City Lawyer and Chief Justice In A Row over Bail Guidelines

Three months after the launch of the new bail guidelines in July this year by Chief Justice Alfonse Owiny Dollo, today city advocate Steven Kalali has petitioned the constitutional court to challenge the new bail guidelines issued.

In his petition, Kalali accuses the chief justice of overstepping his administrative powers and instead usurping legislative powers to amend the constitution when he altered provisions on the grant of mandatory bail to capital offenders.

Kalali is seeking a permanent injunction stopping the implementation of the guidelines and an order quashing the same for offending the constitution.

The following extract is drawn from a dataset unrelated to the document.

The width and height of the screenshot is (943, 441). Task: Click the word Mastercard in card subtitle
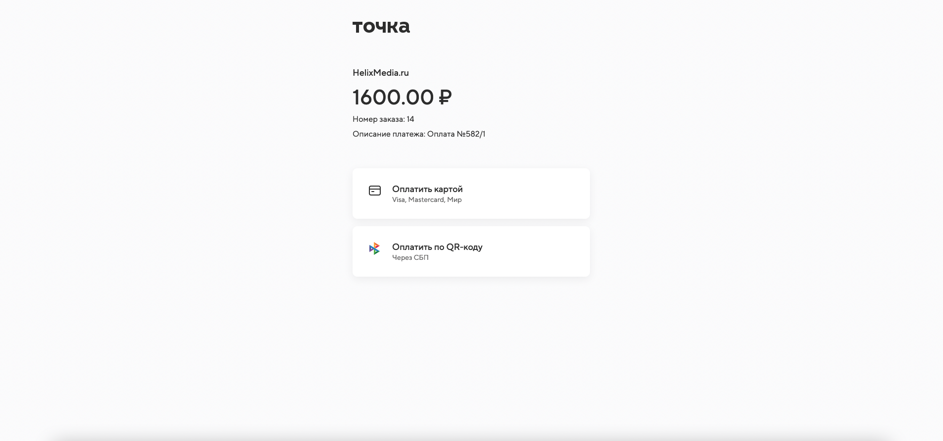[x=426, y=200]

Launched by chief justice Alfonse Owiny-Dollo at the judiciary headquarters on 27th July, the new guidelines require courts to consider and dispose of bail applications expeditiously within 30 days from receipt of the application with the intention of reducing incidences of pre-trial detention.

In the past, there was no time frame for considering and determining bail applications. According to the new guidelines, where an offense is triable by both the high court and magistrates court and the accused person has been on remand for 60 days before the commencement of trial, the person shall be released on bail on such conditions that the court considers reasonable among other guidelines.

Lawyer Steven Kalali has come out to challenge the guideline seeking a permanent injunction stopping the implementation of the guidelines and an order quashing the same for offending the constitution.

The lawyer said that earlier before the issuance and subsequent gazette of the new bail guidelines, the constitution mandated that if a suspect is charged with a capital offense such as murder, terrorism, rape, defilement, or kidnap and spends 180 days (6 months) on remand before he/she is committed to the high court, that person is entitled.

But according to the new bail guidelines set, the powers to grant mandatory bail are now vested in the high court, a mandate Kalali disregards. He says The new guidelines also mandate the clerk in the lower court to prepare the case file and send it to the registrar of the high court, who then prepares a cause list for suspects to appear before a judge to determine their bail.

Council Kalali says this takes away the rights to the presumption of innocence and freedom guaranteed in the constitution. Further, the lawyer is aggrieved with the fact that in attempting to amend the constitution, the chief justice omitted to consult the general public which must have a stake in the governance of this country.

He, therefore, concludes that the new bail guidelines as issued by the chief justice are a disguised attempt by the ruling arm (executive) to scrap bail for capital offenders hence seeking a permanent injunction to stop the implementation. 

This year President Museveni year re-echoed the need for the judiciary to deny suspects facing capital offenses such as murder, treason, terrorism, rape, and defilement bail until they had served 180 days on remand.

The president also claimed the practice of releasing such suspects was provoking the public into resorting to mob action to resolve such disputes in their communities.

He vowed to find a political solution to this ever-persisting practice by the judiciary, whom he accused of making bail mandatory instead of being discretionary.